I was the I. When my son turned three he was entered into the area school district with the diagnosis of Autistic or on the Autism spectrum. Whatever they want to call it, it has changed a few times since: Autistic, Asperger’s high functioning, on the spectrum and now we have processing disorder.
Nevertheless, I attended my ﬁrst IEP meeting to hear what the team determined was the best route for my son’s educational placement. To my surprise, I felt like a complete moron! I am a college graduate, at the time I worked at UCSD hospital and I did my job well. Hey, on many occasions during the night shift, I could be found in emergency surgery cases. I am well educated and extremely competent.
To my surprise and horror at my IEP meeting, I sat with about five women that were speaking a complete foreign language to me. After hours, hearing about test results, which I really had no clue what they meant, I was exhausted. So I left confused and quite frankly depressed.
As years went on, I have attended many IEP meetings and I realized that my program specialist couldn’t pick my son out of a line up. Here this woman is deciding on what was best for my son’s future and she had no clue about him.

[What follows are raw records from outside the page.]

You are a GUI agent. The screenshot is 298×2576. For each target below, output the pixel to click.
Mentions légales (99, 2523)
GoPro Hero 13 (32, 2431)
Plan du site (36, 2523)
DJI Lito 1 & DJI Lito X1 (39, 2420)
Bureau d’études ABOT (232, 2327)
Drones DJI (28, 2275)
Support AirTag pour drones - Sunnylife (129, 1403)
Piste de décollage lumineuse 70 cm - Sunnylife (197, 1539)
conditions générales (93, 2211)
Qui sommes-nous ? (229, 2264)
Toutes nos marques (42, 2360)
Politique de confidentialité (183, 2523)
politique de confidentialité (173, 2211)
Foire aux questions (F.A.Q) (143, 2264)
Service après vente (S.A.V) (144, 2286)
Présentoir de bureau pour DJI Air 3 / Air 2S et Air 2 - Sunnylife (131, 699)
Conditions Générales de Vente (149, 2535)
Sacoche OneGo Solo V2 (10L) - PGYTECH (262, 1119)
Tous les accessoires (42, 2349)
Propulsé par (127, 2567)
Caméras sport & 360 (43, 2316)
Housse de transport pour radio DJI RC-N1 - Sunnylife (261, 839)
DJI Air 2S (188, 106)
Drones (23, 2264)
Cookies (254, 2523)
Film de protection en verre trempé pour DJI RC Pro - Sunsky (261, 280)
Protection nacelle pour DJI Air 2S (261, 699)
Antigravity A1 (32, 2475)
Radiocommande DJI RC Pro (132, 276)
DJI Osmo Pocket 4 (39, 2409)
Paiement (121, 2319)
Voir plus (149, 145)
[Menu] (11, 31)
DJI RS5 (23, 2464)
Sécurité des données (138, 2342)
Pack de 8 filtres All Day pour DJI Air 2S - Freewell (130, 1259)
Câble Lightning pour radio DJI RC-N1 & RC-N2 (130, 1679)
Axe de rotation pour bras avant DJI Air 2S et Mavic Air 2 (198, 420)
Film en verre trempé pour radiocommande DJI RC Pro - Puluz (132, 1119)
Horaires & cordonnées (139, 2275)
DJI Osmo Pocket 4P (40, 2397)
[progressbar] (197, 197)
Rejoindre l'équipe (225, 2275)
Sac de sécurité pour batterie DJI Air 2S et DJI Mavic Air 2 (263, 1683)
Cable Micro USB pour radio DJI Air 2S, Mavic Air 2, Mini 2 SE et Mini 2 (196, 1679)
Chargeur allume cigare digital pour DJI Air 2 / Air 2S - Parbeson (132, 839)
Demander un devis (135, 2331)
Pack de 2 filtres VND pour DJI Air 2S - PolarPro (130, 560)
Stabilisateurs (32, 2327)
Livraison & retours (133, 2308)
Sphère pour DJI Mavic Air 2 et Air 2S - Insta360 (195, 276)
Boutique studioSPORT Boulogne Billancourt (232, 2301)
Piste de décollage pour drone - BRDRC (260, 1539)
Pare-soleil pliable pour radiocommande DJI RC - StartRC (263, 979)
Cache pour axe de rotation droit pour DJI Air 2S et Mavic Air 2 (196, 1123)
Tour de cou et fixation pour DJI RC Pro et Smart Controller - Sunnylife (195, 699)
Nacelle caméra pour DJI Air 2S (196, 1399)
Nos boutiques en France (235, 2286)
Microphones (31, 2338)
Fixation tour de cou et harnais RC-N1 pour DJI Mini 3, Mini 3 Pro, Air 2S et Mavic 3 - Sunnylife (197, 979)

So, I started asking questions and demanding better answers.
Well, the “Hen’s Nest” got ruffled. I was no longer addressed by my first name and I instead was addressed: “Mrs”. Every time I attended my son’s IEP meeting the TEAM, not me, had already decided what they were going to do in regards to my son’s education and future before the meeting even took place. I would show up for a timed two hour meeting and hear their test results and their personal stories of how great they were and then after an hour and 45 minutes, I would be asked for my input.
That provided me with fifteen minutes for my thoughts and concerns about my son’s well-being. What a joke!
There definitely is an IEP TEAM but as a parent, I feel that I am playing for the opposing team. I have learned a lot and have had to educate myself and at one point, I even engaged an advocate’s help.
The best thing parents can do is educate themselves on laws and academics. Know where your child is academically compared to his/her peers. Find out what learning outcome is expected at each grade level so that you can participate in the conversation. And by all means, ask for help, stand up as a parent, and advocate for your child. Sometimes fighting the good fight is hard but doing so respectfully everyone wins. Tell me your story!